Note: The adapter class must be instantiable with no arguments when used from the CLI. If your adapter requires constructor arguments (like assistant_id), use a wrapper class or factory:


class MyAssistantAdapter(OpenAIAssistantAdapter):
    def __init__(self):
        super().__init__(assistant_id="asst_abc123")

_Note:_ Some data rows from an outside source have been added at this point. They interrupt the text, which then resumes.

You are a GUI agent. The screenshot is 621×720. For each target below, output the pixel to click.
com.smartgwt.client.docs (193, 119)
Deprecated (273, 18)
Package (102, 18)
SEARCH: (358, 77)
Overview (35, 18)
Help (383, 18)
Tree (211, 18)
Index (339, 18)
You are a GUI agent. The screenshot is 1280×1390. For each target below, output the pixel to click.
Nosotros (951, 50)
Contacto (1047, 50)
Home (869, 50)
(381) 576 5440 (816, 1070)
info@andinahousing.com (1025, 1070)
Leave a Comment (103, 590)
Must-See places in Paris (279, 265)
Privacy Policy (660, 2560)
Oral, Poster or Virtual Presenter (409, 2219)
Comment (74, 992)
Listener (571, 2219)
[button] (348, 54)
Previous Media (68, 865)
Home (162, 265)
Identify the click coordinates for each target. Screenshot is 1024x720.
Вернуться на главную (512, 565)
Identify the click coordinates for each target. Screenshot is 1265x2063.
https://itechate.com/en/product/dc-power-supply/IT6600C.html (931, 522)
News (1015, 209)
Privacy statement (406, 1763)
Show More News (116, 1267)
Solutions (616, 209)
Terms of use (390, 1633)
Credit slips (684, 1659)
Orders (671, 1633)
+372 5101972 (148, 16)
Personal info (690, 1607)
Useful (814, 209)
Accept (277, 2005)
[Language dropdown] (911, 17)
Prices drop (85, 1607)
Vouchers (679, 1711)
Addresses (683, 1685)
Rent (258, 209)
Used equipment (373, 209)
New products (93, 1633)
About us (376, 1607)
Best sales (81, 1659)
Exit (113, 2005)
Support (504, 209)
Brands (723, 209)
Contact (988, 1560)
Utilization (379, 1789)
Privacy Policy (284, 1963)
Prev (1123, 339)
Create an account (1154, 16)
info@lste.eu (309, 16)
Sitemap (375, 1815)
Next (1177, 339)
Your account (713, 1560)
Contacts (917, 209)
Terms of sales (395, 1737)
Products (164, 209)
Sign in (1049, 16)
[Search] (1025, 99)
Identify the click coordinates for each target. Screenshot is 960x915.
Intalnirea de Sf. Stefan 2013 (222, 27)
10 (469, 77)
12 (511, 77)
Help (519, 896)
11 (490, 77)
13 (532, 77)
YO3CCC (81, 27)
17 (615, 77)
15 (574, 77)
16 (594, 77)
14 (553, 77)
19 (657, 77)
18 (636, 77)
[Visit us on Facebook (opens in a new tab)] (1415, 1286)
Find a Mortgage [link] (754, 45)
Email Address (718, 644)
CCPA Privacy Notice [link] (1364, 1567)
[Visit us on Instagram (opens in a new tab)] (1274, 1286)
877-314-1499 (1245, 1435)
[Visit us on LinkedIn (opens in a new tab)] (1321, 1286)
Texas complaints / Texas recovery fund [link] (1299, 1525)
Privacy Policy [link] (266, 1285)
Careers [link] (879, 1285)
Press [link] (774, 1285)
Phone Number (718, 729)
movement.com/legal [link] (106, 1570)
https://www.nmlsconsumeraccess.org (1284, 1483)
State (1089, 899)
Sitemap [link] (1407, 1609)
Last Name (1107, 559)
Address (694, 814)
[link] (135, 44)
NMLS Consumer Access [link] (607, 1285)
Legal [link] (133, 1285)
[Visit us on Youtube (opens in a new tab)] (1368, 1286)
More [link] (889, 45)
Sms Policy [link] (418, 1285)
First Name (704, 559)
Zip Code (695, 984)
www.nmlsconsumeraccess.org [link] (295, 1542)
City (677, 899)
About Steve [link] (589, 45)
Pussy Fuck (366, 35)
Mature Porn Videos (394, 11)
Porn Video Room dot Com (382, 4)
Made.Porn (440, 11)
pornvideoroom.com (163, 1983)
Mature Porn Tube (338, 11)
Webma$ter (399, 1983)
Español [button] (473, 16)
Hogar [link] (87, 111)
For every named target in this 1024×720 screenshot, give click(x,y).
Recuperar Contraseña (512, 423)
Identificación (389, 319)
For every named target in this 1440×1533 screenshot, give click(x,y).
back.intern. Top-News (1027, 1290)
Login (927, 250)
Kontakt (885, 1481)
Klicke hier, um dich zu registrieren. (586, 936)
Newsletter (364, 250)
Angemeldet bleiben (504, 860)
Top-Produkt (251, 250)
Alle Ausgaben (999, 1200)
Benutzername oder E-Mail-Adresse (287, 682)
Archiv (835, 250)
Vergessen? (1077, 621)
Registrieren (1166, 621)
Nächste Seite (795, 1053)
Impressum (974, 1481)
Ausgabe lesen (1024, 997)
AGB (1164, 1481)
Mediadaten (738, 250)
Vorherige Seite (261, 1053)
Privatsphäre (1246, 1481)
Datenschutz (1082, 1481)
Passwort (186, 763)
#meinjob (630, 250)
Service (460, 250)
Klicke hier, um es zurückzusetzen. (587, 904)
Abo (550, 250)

Full Example: Wrapping a Custom Agent

This example shows how to wrap an arbitrary custom agent that has its own interface.


import time
from typing import Any
 
from agenticassure.results import AgentResult, ToolCall
 
 
class CustomAgentAdapter:
    """Adapter for a custom in-house agent."""
 
    def __init__(self):
        # Initialize your agent however needed
        from mycompany.agents import SupportBot
        self.bot = SupportBot(
            model="our-fine-tuned-model",
            tools=["search_kb", "create_ticket", "lookup_customer"],
        )
 
    def run(self, input: str, context: dict[str, Any] | None = None) -> AgentResult:
        start = time.perf_counter()
 
        # Call your agent's native interface
        bot_response = self.bot.process_message(
            message=input,
            user_context=context or {},
        )
 
        latency_ms = (time.perf_counter() - start) * 1000
 
        # Map your agent's tool call format to AgenticAssure's ToolCall model
        tool_calls = []
        for action in bot_response.actions_taken:
            tool_calls.append(
                ToolCall(
                    name=action["tool"],
                    arguments=action.get("params", {}),
                    result=action.get("output"),
                )
            )
 
        # Map reasoning steps if your agent exposes them
        reasoning = None
        if hasattr(bot_response, "thought_process"):
            reasoning = [str(step) for step in bot_response.thought_process]
 
        return AgentResult(
            output=bot_response.reply,
            tool_calls=tool_calls,
            reasoning_trace=reasoning,
            latency_ms=latency_ms,
        )

Adapter Checklist

Before deploying your adapter, verify the following:

The class has a run(self, input: str, context: dict[str, Any] | None = None) -> AgentResult method.
The method returns an AgentResult with at least the output field populated.
If your agent uses tools, tool_calls is populated with ToolCall objects.
If your agent uses tools, ToolCall.name matches the tool names you use in expected_tools.
If used from the CLI, the class can be instantiated with no constructor arguments.
isinstance(your_adapter, AgentAdapter) returns True.
The adapter works in isolation (test it with a simple script before integrating).